Enzymatic characterization of phospholipase D of protozoan Tetrahymena cells

Phospholipase D (PLD), which is present in plant, bacterial, and mammalian cells, has been proposed to be involved in a number of cellular processes including transmembrane signaling and membrane deterioration. We demonstrated the existence of evolutionally related PLD activity in the unicellular eukaryotic protozoan Tetrahymena. The partial characterization of this enzyme showed that PLD in Tetrahymena cells was a neutral phospholipase, which catalyzed both transphosphatidylation and hydrolysis reac tions. The activity was markedly stimulated by phosphatidylinositol 4, 5-bisphosphate (PIP2) but was insensitive to phorbol 12-myristate 13-acetate (PMA) and guanosine 5'-3-O-(thio)triphosphate (GTPgammaS), suggesting that it is a PIP2-dependent PLD and that protein kinase C (PKC) and GTP-binding proteins are not implicated in the regulation of this enzyme. For its maximal activity Ca2+ was not required. This enzyme was also capable of hydrolyzing phosphatidylcholine (PC) but not phosphatidylethanolamine (PE), implying that PC was a preferred substrate.
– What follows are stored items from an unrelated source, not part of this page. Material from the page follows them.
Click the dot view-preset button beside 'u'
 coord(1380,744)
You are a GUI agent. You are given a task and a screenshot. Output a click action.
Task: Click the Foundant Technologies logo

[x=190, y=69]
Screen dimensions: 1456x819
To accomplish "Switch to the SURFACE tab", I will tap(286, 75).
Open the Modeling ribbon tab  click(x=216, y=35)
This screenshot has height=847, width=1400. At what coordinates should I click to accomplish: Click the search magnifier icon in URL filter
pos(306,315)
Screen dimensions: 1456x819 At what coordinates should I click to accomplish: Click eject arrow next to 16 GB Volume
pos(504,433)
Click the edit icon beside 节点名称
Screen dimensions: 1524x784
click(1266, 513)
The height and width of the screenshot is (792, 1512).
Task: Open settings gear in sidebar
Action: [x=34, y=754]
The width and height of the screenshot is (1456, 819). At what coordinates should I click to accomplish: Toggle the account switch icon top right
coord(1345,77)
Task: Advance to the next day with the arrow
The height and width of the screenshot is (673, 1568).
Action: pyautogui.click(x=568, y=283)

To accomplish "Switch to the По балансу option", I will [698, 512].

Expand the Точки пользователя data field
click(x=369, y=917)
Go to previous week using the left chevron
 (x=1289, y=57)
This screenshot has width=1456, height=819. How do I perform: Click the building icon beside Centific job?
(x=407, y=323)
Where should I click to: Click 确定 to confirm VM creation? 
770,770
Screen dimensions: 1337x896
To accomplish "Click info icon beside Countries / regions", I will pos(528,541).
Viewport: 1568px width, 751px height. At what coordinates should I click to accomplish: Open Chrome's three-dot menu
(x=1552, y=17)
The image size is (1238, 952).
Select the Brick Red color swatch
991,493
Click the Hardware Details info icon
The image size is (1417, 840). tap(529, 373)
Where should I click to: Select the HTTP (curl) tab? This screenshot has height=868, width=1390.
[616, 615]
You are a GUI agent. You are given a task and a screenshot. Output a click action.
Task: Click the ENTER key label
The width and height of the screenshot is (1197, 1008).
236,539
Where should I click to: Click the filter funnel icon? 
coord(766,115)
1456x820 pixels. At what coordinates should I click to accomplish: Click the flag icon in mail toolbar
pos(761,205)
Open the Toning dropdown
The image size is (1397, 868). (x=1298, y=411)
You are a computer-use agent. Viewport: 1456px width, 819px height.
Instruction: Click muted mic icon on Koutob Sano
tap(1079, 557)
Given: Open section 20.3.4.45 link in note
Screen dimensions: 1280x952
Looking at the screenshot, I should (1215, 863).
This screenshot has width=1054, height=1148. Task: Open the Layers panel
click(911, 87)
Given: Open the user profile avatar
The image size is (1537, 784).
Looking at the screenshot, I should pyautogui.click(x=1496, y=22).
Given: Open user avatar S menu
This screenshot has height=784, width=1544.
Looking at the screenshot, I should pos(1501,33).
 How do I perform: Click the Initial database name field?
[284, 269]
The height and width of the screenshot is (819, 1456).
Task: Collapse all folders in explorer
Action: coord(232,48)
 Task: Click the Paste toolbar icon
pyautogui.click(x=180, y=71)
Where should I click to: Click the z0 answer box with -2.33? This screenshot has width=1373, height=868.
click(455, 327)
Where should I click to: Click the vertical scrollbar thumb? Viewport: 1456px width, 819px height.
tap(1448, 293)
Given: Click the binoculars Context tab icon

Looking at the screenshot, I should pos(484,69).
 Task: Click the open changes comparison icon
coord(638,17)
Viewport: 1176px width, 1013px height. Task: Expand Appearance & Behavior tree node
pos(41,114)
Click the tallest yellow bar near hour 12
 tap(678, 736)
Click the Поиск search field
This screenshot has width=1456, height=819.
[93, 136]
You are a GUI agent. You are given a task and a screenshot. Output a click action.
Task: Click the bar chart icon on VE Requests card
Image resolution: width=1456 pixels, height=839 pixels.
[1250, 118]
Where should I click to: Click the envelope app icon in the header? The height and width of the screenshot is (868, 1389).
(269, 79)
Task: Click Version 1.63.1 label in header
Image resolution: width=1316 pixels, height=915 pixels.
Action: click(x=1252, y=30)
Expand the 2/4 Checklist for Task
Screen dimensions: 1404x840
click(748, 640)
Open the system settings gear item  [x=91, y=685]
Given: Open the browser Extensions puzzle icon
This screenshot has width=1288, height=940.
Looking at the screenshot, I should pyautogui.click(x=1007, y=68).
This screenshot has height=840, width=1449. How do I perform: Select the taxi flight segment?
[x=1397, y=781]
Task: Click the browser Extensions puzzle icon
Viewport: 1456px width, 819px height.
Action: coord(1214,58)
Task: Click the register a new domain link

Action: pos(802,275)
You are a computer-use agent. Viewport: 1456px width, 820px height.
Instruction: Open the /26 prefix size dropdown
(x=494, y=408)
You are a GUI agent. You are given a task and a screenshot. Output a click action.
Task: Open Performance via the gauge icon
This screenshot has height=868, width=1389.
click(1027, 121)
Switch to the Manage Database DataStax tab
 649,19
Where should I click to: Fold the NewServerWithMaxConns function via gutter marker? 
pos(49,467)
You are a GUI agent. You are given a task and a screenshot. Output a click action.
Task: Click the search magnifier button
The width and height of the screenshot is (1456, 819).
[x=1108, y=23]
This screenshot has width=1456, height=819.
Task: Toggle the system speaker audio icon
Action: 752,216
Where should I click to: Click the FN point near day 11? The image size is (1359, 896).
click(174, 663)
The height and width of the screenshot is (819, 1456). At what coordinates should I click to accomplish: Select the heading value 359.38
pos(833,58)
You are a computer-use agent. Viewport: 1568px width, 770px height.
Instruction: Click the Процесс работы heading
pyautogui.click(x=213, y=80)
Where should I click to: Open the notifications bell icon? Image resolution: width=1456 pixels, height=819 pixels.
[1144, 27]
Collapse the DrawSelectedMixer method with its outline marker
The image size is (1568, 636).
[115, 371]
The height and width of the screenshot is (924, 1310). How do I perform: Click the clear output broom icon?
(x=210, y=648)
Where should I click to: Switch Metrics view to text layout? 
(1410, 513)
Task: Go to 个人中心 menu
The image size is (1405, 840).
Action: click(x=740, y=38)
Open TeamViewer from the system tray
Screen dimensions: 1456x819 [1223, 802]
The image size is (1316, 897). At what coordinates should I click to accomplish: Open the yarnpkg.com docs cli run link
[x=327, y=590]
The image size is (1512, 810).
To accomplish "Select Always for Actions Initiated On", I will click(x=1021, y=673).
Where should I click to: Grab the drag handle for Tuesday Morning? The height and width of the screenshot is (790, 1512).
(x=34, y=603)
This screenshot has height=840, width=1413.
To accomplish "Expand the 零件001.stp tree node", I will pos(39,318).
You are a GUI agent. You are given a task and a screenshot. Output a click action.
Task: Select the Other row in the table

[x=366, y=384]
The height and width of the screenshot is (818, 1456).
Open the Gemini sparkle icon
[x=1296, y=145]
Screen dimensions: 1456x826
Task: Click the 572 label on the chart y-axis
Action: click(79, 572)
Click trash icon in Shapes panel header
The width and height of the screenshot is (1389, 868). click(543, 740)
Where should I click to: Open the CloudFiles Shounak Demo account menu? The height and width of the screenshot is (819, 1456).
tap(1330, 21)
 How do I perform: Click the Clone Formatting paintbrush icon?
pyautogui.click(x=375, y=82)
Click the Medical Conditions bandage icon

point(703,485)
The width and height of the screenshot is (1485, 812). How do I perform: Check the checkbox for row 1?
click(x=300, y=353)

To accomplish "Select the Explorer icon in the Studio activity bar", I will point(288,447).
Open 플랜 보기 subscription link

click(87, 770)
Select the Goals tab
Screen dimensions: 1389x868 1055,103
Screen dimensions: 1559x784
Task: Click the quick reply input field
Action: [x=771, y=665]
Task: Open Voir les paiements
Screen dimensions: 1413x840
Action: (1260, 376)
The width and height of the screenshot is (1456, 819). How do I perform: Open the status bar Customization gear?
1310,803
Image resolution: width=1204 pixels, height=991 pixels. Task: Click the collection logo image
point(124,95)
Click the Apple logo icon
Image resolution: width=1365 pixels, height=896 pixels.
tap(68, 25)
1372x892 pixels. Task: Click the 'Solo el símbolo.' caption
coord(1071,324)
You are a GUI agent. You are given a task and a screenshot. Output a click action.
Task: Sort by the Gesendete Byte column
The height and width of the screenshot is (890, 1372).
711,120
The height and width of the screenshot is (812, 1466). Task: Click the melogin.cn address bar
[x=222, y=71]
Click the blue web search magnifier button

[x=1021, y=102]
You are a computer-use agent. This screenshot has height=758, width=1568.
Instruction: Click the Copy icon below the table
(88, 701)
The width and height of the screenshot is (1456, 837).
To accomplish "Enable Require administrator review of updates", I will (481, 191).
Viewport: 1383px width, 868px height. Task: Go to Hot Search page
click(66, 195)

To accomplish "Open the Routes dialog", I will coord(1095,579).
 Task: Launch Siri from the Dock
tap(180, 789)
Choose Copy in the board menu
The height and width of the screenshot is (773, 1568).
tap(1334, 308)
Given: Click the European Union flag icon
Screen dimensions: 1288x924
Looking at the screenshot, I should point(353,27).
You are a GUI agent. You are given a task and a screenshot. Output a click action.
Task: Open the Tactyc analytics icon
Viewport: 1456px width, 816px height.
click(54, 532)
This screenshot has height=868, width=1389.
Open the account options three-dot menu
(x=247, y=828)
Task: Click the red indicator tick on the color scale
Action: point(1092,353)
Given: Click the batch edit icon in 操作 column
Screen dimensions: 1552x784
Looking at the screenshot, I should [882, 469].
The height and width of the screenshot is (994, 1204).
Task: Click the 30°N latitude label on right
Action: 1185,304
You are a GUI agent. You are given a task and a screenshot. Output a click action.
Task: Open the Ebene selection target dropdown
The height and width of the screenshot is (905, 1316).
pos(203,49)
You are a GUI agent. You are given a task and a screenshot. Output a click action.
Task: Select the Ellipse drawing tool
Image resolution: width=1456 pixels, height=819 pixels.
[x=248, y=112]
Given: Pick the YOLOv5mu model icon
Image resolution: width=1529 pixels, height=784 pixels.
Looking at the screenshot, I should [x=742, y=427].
Subcellular fractionation showed that PLD-like activity localized mainly to the membrane fraction, especially microsomes. As an initial step to explore the functions of PLD in Tetrahymena, the PLD-like activity was determined during the different culture phases, and it was found to be significantly and transiently elevated in the early logarithmic phase, indicating its possible role in the development of Tetrahymena.